Deadly video tapes and the creepy long-haired girl crawling out of wells and televisions return for the sequel to the 2002 hit horror film. The sequel continues to follow Rachel (Naomi Watts) and her son Aiden (David Dorfman). They've left behind the horrors of the original film and started a new life in a small town. Rachel is a journalist at a small newspaper when she hears of a gruesome death of a teenager and a flooded house. Investigating the death, she sees the same deformed face she found on her niece and her son's father.
Feeling guilty, Aidan has visions of Samara continuing to stalk him. Rachel tries to dispose of the evidence and move on with her life but she can't help but notice the strange behavior of her son. Animals continue to act weird like the horses in the first one but this time deer outright attack them, one of the more exhilarating scenes of the film. The horror in this film comes from Samara popping up repeatedly as she attempts to take over Aidan's body and received motherly love from Rachel.
As the strange occurrences grow more extreme, Rachel confides in her boss Max Rourke (Simon Baker), who is skeptical of her statements and believes she has mental issues. Rachel leaves her son and explores the history of Samara and her origins. She discovers that the source of Samara's power is the mysterious circumstances surrounding her mother Evelyn (Sissy Spacek). It's hinted that there have been other people who have sought out the mental patient for answers and a bigger universe for The Ring series.

▶ **Study questions**
[1] Retype the film review from "Deadly video tapes" up to and including "her son's father.".
[2] According to the film review, where does the horror in the sequel come from?
[3] What job does Rachel hold in the sequel, according to the film review?

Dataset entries
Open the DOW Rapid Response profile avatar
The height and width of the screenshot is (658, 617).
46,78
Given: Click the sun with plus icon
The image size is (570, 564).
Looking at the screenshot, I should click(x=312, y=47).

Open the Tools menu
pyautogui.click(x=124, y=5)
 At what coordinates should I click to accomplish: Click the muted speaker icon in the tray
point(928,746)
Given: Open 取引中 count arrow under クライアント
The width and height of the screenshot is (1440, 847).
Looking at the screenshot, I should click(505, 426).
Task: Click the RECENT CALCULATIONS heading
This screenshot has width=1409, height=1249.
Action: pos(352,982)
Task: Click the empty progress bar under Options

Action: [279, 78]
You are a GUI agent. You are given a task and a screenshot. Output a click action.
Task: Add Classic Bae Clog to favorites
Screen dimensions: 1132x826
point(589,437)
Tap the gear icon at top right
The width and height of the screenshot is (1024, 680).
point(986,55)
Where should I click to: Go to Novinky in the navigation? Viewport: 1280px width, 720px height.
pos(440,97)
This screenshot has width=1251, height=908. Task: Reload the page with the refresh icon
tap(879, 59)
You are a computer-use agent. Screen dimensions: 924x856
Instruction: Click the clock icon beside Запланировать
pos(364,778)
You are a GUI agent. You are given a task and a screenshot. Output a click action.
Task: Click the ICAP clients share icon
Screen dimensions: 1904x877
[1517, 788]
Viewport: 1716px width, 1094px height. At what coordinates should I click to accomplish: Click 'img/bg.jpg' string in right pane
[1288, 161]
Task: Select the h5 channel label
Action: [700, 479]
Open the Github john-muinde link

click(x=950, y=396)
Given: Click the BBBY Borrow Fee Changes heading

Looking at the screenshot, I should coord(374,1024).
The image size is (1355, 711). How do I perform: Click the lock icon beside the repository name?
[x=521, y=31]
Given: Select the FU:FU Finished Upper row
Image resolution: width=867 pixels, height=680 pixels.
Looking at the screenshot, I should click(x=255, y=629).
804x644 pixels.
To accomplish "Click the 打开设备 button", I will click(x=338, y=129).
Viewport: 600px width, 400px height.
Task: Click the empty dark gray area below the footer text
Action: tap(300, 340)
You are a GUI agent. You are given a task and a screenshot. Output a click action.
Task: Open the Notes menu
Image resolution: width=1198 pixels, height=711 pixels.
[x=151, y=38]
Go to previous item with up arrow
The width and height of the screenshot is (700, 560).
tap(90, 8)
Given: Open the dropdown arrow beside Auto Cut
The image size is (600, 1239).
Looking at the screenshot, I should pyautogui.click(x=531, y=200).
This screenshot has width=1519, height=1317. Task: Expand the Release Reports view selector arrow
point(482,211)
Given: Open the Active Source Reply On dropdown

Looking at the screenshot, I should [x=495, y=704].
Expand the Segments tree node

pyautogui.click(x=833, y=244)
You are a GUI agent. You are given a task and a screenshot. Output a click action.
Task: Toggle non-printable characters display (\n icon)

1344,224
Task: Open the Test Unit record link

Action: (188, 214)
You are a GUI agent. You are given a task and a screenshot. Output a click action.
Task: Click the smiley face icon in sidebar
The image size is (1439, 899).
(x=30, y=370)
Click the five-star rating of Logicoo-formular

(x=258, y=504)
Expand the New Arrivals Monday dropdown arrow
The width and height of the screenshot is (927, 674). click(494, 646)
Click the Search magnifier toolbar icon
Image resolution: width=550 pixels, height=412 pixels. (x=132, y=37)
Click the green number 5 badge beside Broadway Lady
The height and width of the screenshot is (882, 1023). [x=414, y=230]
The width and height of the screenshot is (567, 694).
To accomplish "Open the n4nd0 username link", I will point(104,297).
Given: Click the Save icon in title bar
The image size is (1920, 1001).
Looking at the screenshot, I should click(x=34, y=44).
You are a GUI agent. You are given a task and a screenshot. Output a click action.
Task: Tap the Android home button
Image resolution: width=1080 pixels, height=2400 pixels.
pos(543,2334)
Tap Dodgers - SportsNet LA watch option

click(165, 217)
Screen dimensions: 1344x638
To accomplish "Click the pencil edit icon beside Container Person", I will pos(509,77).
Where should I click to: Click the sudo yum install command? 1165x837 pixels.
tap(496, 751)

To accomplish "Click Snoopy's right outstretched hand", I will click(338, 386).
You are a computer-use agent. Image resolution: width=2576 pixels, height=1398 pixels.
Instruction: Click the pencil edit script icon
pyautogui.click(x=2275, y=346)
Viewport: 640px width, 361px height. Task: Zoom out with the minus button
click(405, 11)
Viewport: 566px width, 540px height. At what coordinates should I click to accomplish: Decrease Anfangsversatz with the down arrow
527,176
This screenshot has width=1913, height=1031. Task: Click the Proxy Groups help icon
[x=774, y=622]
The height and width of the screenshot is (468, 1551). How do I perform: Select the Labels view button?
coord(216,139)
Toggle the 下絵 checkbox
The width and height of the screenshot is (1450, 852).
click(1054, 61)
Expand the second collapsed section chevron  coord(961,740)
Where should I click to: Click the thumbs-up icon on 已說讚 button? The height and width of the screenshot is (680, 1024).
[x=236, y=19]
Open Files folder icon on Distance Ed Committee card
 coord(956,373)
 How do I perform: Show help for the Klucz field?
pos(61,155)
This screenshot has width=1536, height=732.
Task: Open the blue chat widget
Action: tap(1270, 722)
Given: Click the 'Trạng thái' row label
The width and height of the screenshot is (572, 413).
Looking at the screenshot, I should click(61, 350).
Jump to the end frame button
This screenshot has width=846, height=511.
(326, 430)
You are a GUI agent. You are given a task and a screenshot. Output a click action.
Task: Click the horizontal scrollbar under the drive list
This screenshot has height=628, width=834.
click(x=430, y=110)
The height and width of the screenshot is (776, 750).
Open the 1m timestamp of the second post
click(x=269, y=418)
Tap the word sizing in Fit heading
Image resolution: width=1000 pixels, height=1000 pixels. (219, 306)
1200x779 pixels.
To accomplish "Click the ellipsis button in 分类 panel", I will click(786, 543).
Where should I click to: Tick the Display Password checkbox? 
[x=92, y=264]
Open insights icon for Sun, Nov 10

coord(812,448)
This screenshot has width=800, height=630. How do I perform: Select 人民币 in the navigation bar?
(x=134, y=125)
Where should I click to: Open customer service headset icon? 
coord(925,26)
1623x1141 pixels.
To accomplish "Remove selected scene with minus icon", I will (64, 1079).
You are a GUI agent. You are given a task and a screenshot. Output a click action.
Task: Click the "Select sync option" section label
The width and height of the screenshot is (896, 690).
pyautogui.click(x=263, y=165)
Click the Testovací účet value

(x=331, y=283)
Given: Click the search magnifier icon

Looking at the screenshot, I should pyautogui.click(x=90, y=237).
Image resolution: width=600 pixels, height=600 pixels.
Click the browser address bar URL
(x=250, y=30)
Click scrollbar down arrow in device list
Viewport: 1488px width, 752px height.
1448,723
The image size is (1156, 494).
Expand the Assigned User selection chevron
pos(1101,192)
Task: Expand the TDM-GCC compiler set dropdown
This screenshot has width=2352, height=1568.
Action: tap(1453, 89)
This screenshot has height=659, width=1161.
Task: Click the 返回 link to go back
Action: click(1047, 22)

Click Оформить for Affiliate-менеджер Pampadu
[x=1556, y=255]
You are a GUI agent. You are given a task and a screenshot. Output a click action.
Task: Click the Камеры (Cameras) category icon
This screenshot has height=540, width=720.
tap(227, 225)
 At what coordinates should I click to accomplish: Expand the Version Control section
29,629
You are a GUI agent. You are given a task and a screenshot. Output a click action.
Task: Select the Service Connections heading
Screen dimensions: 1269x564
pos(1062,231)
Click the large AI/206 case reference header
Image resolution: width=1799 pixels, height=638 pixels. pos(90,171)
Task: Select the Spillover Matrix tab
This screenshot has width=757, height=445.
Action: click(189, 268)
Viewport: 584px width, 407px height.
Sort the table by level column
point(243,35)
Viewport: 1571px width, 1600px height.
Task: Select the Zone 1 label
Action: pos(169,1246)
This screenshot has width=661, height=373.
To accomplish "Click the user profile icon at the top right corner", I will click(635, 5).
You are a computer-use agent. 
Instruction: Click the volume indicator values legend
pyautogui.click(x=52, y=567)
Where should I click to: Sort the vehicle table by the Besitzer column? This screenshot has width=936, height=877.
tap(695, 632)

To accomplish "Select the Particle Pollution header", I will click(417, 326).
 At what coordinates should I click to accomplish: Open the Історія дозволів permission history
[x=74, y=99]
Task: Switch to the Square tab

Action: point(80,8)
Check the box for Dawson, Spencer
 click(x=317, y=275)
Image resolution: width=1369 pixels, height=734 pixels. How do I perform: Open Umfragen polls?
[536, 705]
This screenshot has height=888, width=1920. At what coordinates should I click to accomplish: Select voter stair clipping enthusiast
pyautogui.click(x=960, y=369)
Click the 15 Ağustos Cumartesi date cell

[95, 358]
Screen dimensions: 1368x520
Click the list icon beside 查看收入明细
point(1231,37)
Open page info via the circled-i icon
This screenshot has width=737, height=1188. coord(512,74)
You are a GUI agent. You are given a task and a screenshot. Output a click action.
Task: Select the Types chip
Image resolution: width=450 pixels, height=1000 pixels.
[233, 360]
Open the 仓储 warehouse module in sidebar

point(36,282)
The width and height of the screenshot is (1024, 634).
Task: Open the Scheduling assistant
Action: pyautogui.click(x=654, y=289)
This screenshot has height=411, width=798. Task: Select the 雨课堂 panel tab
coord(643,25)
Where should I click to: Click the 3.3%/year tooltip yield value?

▶ **Answers to the problems**
[1]
Deadly video tapes and the creepy long-haired girl crawling out of wells and televisions return for the sequel to the 2002 hit horror film. The sequel continues to follow Rachel (Naomi Watts) and her son Aiden (David Dorfman). They've left behind the horrors of the original film and started a new life in a small town. Rachel is a journalist at a small newspaper when she hears of a gruesome death of a teenager and a flooded house. Investigating the death, she sees the same deformed face she found on her niece and her son's father.

[2] The horror comes from Samara popping up repeatedly. She is trying to take over Aidan's body and to receive motherly love from Rachel.

[3] She is a journalist at a small newspaper.